I think there might be other SE sites that are better for this; skeptics.SE or politics.SE or something
06:20
"Also, I really abandond my faith because I got sick of being called an idiot all the time purely for being christian." (comment above) As someone who does not believe in Christianity myself , no one convinced you it wasn't true. You were manipulated into not believing by being made to feel stupid for doing so. That is a common form of manipulative mind control that proselytizers use.
Since food is to the body what information is to the mind, I recommend a balanced diet.
Truth/falsity is not binary, for exactly the reasons you state in your question. Confidence intervals are all you have, try to get better at calibrating them. Truth is an asymptote, and it's Bayes all the way down.
The key concept is interest. Political stuff usually have a lot of interest behind it. You need to know what is the objective of the person who wrote the article. Now, take stuff like the moon landing for example. One of the main interests was propaganda in the context of the cold war. You can expect that the party who is contrary to that interest to try to unprove the fact. Since the USSR actually recognized the moon landing, you can be have high confidence that it is true. But this is just a very simplified example.

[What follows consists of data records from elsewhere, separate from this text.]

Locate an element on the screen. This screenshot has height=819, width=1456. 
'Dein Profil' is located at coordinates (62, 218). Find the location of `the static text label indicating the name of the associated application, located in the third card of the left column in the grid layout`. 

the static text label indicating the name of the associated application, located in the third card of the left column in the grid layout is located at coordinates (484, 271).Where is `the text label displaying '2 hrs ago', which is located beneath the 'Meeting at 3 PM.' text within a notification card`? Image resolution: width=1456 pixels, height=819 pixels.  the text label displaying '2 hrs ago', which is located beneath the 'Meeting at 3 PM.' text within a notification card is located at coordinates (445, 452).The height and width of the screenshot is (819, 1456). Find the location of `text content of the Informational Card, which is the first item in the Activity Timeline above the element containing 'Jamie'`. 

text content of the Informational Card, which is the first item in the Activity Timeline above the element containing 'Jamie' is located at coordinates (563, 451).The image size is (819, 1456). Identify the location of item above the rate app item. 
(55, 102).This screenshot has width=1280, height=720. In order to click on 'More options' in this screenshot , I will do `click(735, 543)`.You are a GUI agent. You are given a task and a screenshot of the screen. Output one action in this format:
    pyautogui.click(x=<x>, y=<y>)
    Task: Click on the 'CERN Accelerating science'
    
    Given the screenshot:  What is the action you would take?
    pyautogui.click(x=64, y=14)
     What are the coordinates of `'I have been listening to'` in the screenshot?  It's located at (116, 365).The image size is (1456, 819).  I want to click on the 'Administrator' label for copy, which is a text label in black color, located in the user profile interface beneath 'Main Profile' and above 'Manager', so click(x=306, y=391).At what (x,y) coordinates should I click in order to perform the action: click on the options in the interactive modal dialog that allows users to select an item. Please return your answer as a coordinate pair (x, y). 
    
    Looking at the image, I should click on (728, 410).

it strikes me that the answers here focus on verifying facts, but the easiest forms of media manipulation are about presenting or implying faulty conclusions or opinions — exaggerating the importance of a fact that is actually true, omitting a great deal of information to the contrary, and other kinds of framing tricks. classic example is the infamous fox news clip where they scoff that 99% of "poor" (quotes theirs) households have a refrigerator. that is a true fact which they even source, but the thing they're trying to convince you of isn't factual at all.
even if you had a news source that only printed 100% verifiable facts, you'd still have the problem that the decision of which facts to print and which ones to emphasize more can have a massive impact on the impressions a reader takes away.